Stored items

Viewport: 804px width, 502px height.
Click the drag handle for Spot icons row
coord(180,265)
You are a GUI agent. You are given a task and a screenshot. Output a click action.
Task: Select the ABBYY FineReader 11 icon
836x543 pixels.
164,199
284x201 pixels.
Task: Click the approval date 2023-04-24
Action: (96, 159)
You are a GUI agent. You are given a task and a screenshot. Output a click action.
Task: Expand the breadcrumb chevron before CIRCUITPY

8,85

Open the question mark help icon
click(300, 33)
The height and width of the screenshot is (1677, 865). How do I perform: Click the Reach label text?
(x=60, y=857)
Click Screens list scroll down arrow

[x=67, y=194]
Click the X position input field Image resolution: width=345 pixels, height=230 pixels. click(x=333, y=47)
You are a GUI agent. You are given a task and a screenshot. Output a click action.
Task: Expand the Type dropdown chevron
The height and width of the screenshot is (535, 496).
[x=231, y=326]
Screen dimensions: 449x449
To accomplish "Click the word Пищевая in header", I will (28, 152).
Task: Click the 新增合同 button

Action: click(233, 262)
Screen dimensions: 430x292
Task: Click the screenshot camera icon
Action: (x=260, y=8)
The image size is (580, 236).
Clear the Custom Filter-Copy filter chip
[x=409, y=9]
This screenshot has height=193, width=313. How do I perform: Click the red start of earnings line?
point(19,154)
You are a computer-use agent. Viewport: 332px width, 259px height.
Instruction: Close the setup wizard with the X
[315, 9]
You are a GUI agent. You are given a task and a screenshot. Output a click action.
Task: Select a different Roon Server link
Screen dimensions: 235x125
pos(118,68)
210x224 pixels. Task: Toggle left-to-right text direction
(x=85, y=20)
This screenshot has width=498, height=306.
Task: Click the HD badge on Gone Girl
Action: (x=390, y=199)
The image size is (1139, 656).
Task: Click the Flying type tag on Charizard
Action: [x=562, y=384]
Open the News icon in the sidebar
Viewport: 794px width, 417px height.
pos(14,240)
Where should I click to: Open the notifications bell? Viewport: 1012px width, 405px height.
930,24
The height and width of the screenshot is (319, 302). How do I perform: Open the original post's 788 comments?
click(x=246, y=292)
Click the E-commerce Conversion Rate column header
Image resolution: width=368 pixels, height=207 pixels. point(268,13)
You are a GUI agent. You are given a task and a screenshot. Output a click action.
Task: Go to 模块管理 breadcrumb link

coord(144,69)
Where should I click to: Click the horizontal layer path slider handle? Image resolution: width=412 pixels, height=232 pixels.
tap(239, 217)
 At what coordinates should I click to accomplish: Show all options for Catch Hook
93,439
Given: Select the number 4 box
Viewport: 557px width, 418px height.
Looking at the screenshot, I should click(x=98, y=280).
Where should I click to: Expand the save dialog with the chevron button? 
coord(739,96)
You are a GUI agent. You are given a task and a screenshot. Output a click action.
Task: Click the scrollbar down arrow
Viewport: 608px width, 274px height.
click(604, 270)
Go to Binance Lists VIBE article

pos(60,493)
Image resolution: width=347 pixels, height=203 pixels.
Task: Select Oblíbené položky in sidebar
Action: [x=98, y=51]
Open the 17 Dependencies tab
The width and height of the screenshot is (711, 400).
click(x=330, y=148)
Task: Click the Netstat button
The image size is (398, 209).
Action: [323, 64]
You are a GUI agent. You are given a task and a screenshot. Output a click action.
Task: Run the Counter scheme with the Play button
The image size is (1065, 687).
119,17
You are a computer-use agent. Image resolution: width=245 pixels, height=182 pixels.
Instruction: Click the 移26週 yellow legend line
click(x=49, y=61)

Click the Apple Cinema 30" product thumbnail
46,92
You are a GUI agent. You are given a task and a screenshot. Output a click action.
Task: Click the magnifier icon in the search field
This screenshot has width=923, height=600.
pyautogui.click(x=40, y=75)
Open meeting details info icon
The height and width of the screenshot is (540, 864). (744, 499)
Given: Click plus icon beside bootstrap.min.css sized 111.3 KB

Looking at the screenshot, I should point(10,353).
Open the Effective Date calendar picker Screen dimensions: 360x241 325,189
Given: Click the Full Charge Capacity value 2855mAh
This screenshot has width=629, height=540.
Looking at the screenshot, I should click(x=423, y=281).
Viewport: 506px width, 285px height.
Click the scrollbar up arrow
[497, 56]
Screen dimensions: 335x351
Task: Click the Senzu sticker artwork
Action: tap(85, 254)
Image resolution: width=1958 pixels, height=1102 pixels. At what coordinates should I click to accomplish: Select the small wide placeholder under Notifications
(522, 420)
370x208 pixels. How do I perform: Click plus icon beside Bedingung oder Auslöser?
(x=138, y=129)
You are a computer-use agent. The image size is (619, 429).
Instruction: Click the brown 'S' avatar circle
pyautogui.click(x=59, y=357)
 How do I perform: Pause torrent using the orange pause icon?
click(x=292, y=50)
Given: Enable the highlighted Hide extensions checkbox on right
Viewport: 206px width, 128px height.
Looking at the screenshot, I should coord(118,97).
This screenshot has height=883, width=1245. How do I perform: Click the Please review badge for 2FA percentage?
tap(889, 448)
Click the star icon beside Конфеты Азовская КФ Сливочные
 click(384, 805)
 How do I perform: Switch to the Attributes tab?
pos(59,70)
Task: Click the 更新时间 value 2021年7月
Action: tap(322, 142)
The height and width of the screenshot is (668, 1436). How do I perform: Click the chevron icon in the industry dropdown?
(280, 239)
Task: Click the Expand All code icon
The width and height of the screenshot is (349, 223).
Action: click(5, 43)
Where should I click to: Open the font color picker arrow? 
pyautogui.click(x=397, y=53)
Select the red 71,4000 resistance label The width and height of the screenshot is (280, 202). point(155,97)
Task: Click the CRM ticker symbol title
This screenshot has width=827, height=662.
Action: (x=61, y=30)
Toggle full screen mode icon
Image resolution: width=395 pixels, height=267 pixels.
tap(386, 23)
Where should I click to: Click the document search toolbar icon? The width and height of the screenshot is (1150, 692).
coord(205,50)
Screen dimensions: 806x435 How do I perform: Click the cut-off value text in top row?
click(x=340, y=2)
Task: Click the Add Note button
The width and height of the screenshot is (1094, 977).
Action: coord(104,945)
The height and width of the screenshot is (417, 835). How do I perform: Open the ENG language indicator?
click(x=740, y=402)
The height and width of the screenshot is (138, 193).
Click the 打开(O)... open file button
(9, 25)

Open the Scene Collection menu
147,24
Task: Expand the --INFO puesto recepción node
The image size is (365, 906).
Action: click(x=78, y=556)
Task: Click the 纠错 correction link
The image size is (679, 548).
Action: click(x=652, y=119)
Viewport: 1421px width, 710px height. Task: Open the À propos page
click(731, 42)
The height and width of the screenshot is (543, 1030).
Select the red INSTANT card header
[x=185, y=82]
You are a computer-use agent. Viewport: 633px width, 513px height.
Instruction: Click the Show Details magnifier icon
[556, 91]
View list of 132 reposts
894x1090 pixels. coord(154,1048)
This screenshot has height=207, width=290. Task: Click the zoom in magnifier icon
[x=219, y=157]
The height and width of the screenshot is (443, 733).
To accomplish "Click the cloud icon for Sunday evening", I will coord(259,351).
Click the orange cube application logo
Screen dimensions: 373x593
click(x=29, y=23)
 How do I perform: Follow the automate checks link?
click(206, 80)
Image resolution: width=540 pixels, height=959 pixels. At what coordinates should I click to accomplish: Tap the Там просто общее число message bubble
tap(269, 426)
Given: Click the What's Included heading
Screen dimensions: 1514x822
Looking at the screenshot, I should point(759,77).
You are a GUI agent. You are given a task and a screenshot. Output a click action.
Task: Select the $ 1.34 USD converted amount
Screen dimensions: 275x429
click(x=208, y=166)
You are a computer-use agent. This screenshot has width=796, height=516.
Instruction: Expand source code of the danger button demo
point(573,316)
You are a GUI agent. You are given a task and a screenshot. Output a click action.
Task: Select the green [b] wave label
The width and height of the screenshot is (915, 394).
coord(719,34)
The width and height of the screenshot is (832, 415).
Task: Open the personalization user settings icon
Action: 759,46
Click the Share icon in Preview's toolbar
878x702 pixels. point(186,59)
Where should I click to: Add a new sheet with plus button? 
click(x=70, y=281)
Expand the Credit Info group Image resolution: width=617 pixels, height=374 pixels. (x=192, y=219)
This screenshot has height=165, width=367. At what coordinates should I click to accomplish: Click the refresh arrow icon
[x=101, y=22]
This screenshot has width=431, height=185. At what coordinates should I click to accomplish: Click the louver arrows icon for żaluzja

### REQUIRED ACTION
Give the count of lines in the records that contain "computer", and no other text.

### SOLUTION
5